Alles was gedacht und geplant wurde, soll in die Praxis umgesetzt werden. Es ist wichtig und zuletzt auch hilfreich, die praktische Umsetzung nicht allzu hoch aufzuhängen. Soll die Praxis dem Menschen mit Demenz helfen, müssen wir als Angehörige erstmal lernen, unseren Anspruch an die Umsetzung – also an den Erkrankten und uns selbst – zu reduzieren. Nicht das tägliche Duschen, immer saubere Bluse, das Vollkornbrot und Salat, mindestens 1 Liter Flüssigkeit sind praktische Hilfen. Zu verstehen, warum tägliches Duschen nicht mehr wichtig ist, die saubere Bluse keine Rolle spielt und das Vergnügen am Vollkornbrot sich in Grenzen hält, ist die sinnvolle, die helfende Praxis.

Wohngemeinschaft

In den Wohngemeinschaften wird das in die Praxis umgesetzt, was den Erkrankten helfen kann, so weit wie möglich selbstbestimmt zu leben.

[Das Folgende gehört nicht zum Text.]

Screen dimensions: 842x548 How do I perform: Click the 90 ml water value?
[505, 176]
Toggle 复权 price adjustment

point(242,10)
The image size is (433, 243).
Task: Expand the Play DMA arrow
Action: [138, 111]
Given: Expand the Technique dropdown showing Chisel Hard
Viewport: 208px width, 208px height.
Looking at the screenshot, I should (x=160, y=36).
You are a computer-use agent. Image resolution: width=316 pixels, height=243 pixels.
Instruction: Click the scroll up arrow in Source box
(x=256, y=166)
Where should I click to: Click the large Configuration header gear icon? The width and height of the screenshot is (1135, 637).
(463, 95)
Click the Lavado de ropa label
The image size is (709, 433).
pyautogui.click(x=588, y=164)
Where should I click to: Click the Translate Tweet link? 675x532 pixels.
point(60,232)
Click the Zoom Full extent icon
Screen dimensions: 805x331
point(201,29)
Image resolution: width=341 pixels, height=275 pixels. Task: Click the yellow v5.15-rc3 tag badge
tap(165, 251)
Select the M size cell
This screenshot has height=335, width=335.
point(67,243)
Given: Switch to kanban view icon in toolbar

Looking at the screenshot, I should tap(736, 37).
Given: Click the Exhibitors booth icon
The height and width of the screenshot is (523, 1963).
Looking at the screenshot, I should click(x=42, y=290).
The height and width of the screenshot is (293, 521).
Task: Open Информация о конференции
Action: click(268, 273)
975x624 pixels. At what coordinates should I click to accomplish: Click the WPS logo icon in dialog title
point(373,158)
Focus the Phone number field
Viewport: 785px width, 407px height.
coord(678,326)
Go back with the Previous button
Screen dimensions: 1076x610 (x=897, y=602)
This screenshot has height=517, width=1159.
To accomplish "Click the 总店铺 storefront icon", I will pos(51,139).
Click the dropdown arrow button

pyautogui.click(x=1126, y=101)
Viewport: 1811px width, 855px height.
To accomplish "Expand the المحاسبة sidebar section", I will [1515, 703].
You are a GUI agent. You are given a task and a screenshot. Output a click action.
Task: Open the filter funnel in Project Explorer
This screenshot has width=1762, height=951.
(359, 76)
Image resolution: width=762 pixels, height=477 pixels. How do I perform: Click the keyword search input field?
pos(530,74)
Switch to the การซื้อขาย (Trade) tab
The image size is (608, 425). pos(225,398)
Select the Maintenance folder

In der Praxis zeigen sich auch die Grenzen des Umsetzbaren. Diese werden vom Fortschritt der Krankheit gerichtet – was gestern noch möglich war, geht heute nicht mehr. Man muss sich neue praktische Umsetzung überlegen. Und auch die aktuelle pflegerische Situation setzt Grenzen, die sich auf die Praxis der ganzen Wohngemeinschaft auswirken.

Das ganze ABC

Am Anfang steht die Veränderung, der Gedächtnisschwund, die mangelnde Orientierung, die Angst, die Sorge, aber auch die Idee einer Gemeinde eine Demenz-Wohngemeinschaft zu bauen und der erste Kontakt zu der MARO Genossenschaft. Alle brauchen Begleitung, um bessere Chancen zu bekommen – die einen um die Situation zu meistern, die anderen um die Idee der Wohngemeinschaft zu realisieren. Dazu bedarf es verschiedener Dienste, ob als Privatperson oder Gemeinde. Sie schaffen Entlastung, sie schaffen mehr Freiheit zu handeln, sie schaffen das gute Gefühl Hilfe zu bekommen. Die Umsetzung des Vorhabens führt schließlich zur Integration – des Betroffenen in die Wohngemeinschaft, des Angehörigen ins Gremium, und: die Hilfe wird zugelassen und ins Leben integriert. Beteiligen sich Jung und Alt an dem Projekt so ist das optimal. Es werden Koalitionen gebildet, um den Leitgedanken zu realisieren, in einem Miteinander relative Normalität für Menschen mit Demenz zu schaffen. Es wird fortwährend optimiert, damit das Ganze in der Praxis umsetzbar bleibt. Es wird gebaut, viel gearbeitet, viel überlegt, fast rund um die Uhr damit am Ende die Qualität stimmt und die Rund um die Uhr-Versorgung (ent-)steht. Sie bietet Schutz und Sicherheit in dem: die Tagesgestaltung den Bedürfnissen der demenziell Erkrankten entspricht; sie und Angehörige die nötige Unterstützung bekommen; die Vielfalt im Alltag nicht verloren geht. Das bedeutet unterm Strich: die Werte der MARO Genossenschaft – Grundlage der Projektidee – vor Augen zu haben. Bleibt man der Idee treu, öffnen sich X Möglichkeiten, um ans Ziel zu gelangen.